Pre-existing conditions. As shown in Fig. 3, having one or more baseline conditions was associated with a higher risk of potential PASC diagnosis including malnutrition, fluid disorders, anemia, and chest pain. Specifically, cancer patients showed increased risk in a broad list of post-acute conditions including malnutrition, atelectasis, fever, anemia, pulmonary fibrosis, constipation, and fibromyalgia compared to those without cancer diagnoses at baseline. Patients having baseline chronic kidney disease showed an increased risk of being diagnosed with heart failure and anemia. Those with baseline cirrhosis showed a 3-fold-increased risk of gastroparesis, a 2-fold-increased risk of atelectasis, and a 1.8-fold-increased risk of anemia. Those with baseline coagulopathy showed a higher risk of thromboembolism and cognitive problems. Patients with end-stage renal disease showed a higher risk of COPD and malnutrition. Those with baseline mental health disorders exhibited a higher risk of dementia and anxiety disorders in the post-acute period. Parkinson’s disease patients showed a 2.2-fold-increased risk of encephalopathy. Pregnant females showed a 2.4-fold increased risk of anemia in the post-acute period. Those with baseline pulmonary circulation disorder showed a 3.3-fold-increased risk of pulmonary embolism and a 1.9-fold-increased risk of heart failure. Patients with weight loss at baseline were at a higher risk of being diagnosed with pressure ulcers, COPD, constipation, and general PASC (with U099/B948) in the post-acute phase.
Sensitivity analysis
We have examined the impact of the criterion on requiring the identified association to be with a higher risk in SARS-CoV-2 infected patients compared to non-infected patients. Extended Data Fig. 1 depicted the identified associations after we lifted this requirement, i.e., we only require these associations to satisfy the adjusted hazard ratio and statistical significance constraints. From the figure, we observed that more associations have been identified compared to Fig. 3, and many of these associations may not be relevant to SARS-CoV-2 infection. Taking patients with pre-existing cancer as an example, they were associated with a higher risk of being diagnosed with fluid disorders, acute kidney failure, thromboembolism, encephalopathy, edema, malaise, and fatigue in the post-acute period after SARS-CoV-2 infection. However, these associations can also be identified for non-infected cancer patients. Therefore, the excessive risk criterion is necessary for filtering out the associations that are not specific to SARS-CoV-2 infection.

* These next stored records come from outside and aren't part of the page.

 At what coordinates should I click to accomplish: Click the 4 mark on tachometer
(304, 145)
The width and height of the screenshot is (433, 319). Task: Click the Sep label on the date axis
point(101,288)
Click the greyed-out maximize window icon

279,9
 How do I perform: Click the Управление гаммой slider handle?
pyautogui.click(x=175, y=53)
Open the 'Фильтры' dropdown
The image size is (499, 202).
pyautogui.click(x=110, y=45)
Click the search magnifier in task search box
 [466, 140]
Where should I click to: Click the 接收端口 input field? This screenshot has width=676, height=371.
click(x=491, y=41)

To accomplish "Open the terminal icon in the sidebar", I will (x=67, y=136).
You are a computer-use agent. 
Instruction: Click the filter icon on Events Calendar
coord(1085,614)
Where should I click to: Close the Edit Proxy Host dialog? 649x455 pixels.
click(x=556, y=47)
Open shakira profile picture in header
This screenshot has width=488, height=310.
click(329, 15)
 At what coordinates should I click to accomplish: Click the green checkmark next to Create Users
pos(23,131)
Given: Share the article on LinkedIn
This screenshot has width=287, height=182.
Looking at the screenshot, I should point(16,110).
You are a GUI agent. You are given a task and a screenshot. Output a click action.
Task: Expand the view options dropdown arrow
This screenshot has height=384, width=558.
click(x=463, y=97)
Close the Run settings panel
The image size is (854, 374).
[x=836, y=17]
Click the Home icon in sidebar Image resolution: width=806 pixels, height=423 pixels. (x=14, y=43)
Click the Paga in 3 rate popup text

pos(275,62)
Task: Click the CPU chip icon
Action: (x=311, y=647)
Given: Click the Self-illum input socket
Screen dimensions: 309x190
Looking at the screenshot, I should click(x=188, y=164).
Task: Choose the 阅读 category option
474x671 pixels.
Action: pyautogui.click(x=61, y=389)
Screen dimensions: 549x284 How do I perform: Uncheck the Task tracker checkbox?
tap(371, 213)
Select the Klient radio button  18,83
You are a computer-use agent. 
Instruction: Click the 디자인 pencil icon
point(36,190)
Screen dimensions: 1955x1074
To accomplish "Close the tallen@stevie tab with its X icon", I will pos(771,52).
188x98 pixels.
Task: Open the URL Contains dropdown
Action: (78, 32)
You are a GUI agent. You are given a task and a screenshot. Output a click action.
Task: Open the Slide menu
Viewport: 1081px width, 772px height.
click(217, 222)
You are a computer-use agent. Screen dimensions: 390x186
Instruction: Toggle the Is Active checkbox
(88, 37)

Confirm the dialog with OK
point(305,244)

We also tested to what extent the predictability of incident potential PASC conditions is affected by different machine learning models. We investigated a range of machine learning models with different complexities, including regularized logistic regression models, gradient boosting machines, and feed-forward deep neural networks. As shown in Extended Data Fig. 2, we observed little difference across the performance of these different models, and the heterogeneous predictability patterns were still observed, i.e., conditions that were difficult to predict in Fig. 2 were still with low predictive performance despite using more complex models.
Lastly, we studied if different feature engineering can impact the prediction results of different PASC conditions. Instead of using pre-defined baseline comorbidities, we leveraged a data-driven approach by using the first three digits of ICD-10 codes of all diagnoses and all medications in RxNorm codes at the ingredient level in the baseline period to predict PASC. We reported the predictive performance of different machine learning models using this large set of features in Extended Data Fig. 3, which does not show big differences compared to the performance in Extended Data Fig. 2 or Fig. 2, and the heterogeneous predictability patterns remain the same.